:: Conjunto de tarefas ::
1 – Reproduza fielmente o trecho da entrevista com Michel Bavaud que vai de "Pedagogo e escritor" até "Porque não o fez?", inclusive.
2 – Responda, com base na entrevista com Michel Bavaud, às perguntas seguintes:
(a) Em que localidade fica a cozinha onde Michel Bavaud concede a entrevista?
(b) Em que ano escreveu ele a Epístola ao romano?
(c) Com quem compara ele a necessidade de dizer publicamente que se tornou ateu?

══ Excerto do texto

O escritor de Friburgo Michel Bavaud converte-se ao ateísmo aos 80 anos (traduzido)

O escritor cristão, chegado ao entardecer da sua vida, divorcia-se do cristianismo e fala de Deus como de “uma bela miragem"

Patrick Chuard | 12.12.2011 | 00:00

Pedagogo e escritor de Friburgo, Michel Bavaud lança uma pedra na pia de água benta. Envolvido há décadas com a Igreja católica, ele conta como se tornou ateu num livro onde acerta contas com Roma e a religião. O seu trâmite pretende ser um “sair do armário” pessoal mais do que um acto de militância, assegura ele, na sua cozinha de Treyvaux (FR) coroada ainda por um crucifixo. Diálogo com um «Indignado» da fé.



Você escreve que teria sido mais razoável deixar a fé «nas pontas dos pés, como tantos outros». Porque não o fez?
Não dizer que me tornei ateu seria uma mentira e uma cobardia. Muita gente veio ao longo dos anos pedir-me conselhos espirituais. Há religiosos entre os meus amigos. Seria desonesto não dizer o que penso realmente. Pode-se comparar com um homossexual que sente necessidade de fazer públicas as suas preferências

Uma necessidade de se confessar?
De facto, escrevi no ano 2000 no meu Epístola ao romano que apesar das minhas cóleras contra Roma, e as minhas decepções, eu continuava na Igreja. Tendo escrito isso, devo hoje ser honesto dizendo que isso mudou. Depois que me reformei, tive tempo de reflectir. A resposta às perguntas que sempre me pus veio progressivamente, como uma convicção. De alguma forma converti-me ao ateísmo.

Pode-se dizer de maneira banal que você já não vai mais à missa, eis tudo?

════
══ Conteúdo do material

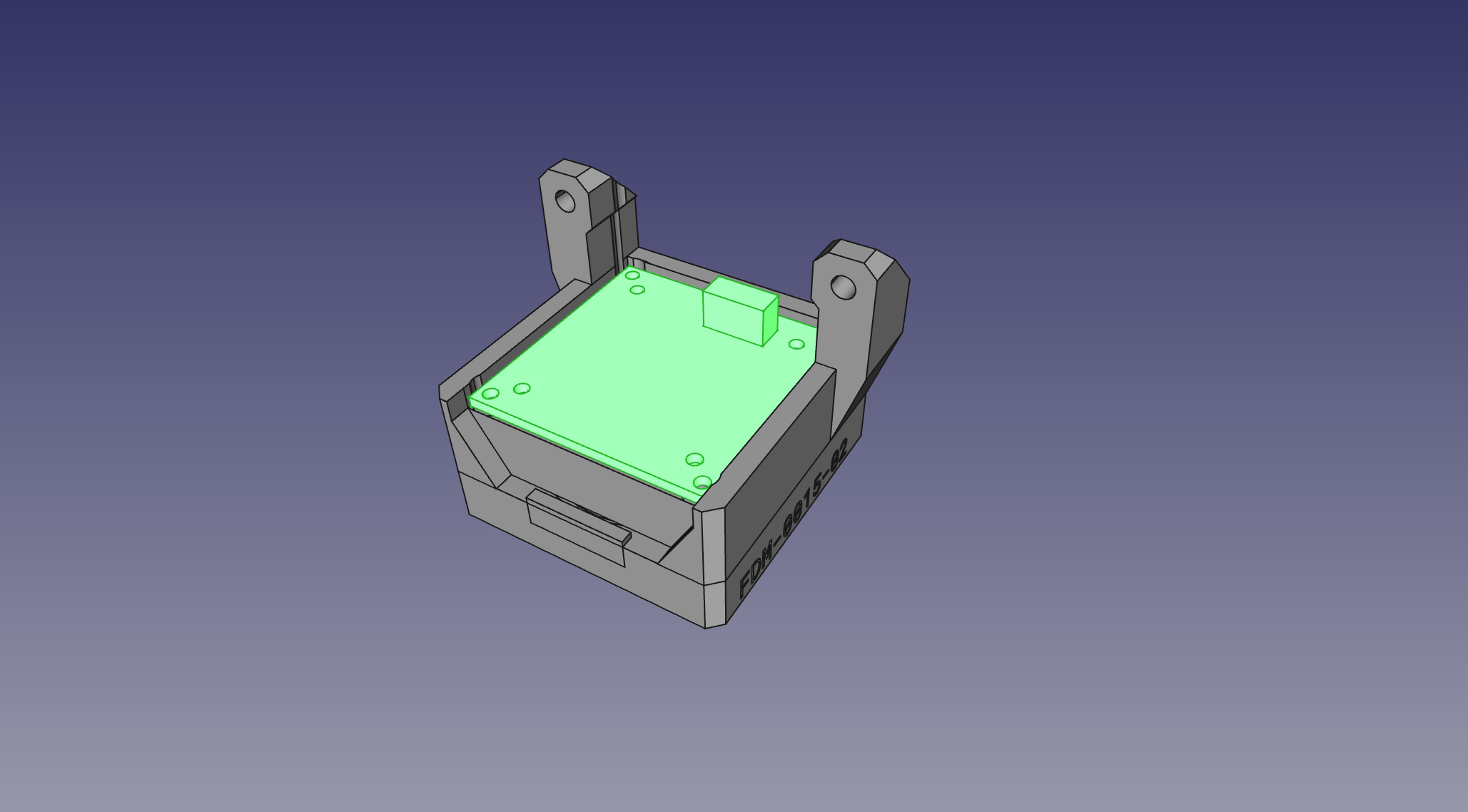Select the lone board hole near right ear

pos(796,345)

════
══ Conteúdo do material

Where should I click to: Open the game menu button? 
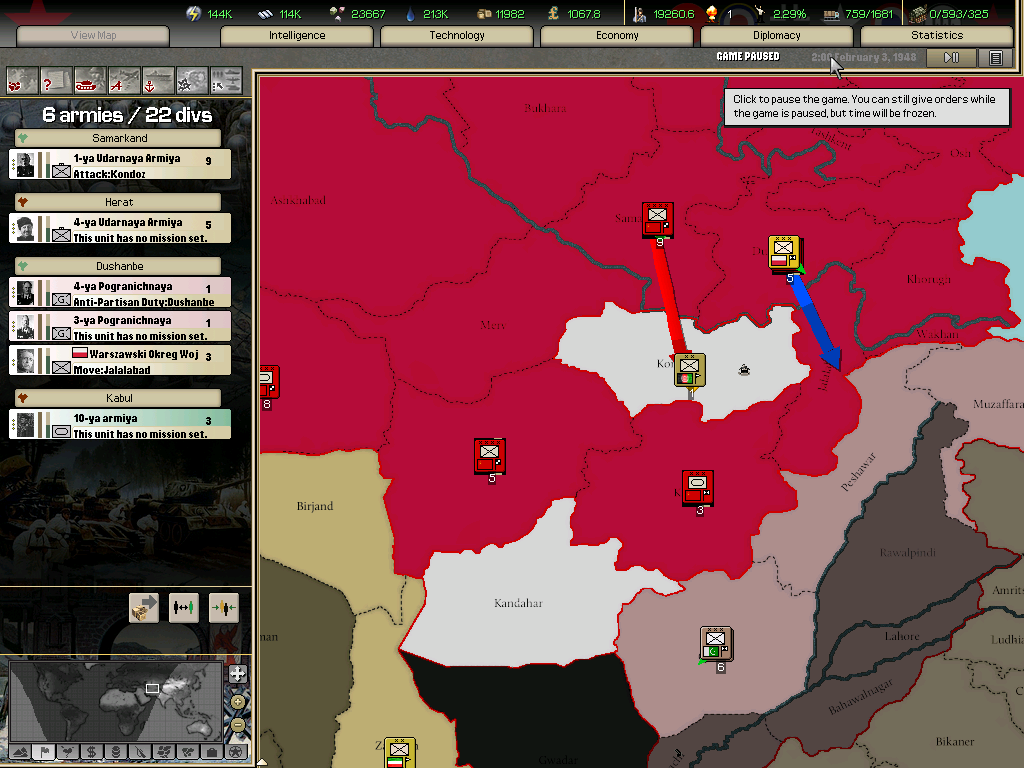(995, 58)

════

:: Respostas por tarefa ::
1 –
Pedagogo e escritor de Friburgo, Michel Bavaud lança uma pedra na pia de água benta. Envolvido há décadas com a Igreja católica, ele conta como se tornou ateu num livro onde acerta contas com Roma e a religião. O seu trâmite pretende ser um “sair do armário” pessoal mais do que um acto de militância, assegura ele, na sua cozinha de Treyvaux (FR) coroada ainda por um crucifixo. Diálogo com um «Indignado» da fé.



Você escreve que teria sido mais razoável deixar a fé «nas pontas dos pés, como tantos outros». Porque não o fez?

2 –
(a) Em Treyvaux (FR).
(b) No ano 2000.
(c) Com um homossexual que sente necessidade de fazer públicas as suas preferências.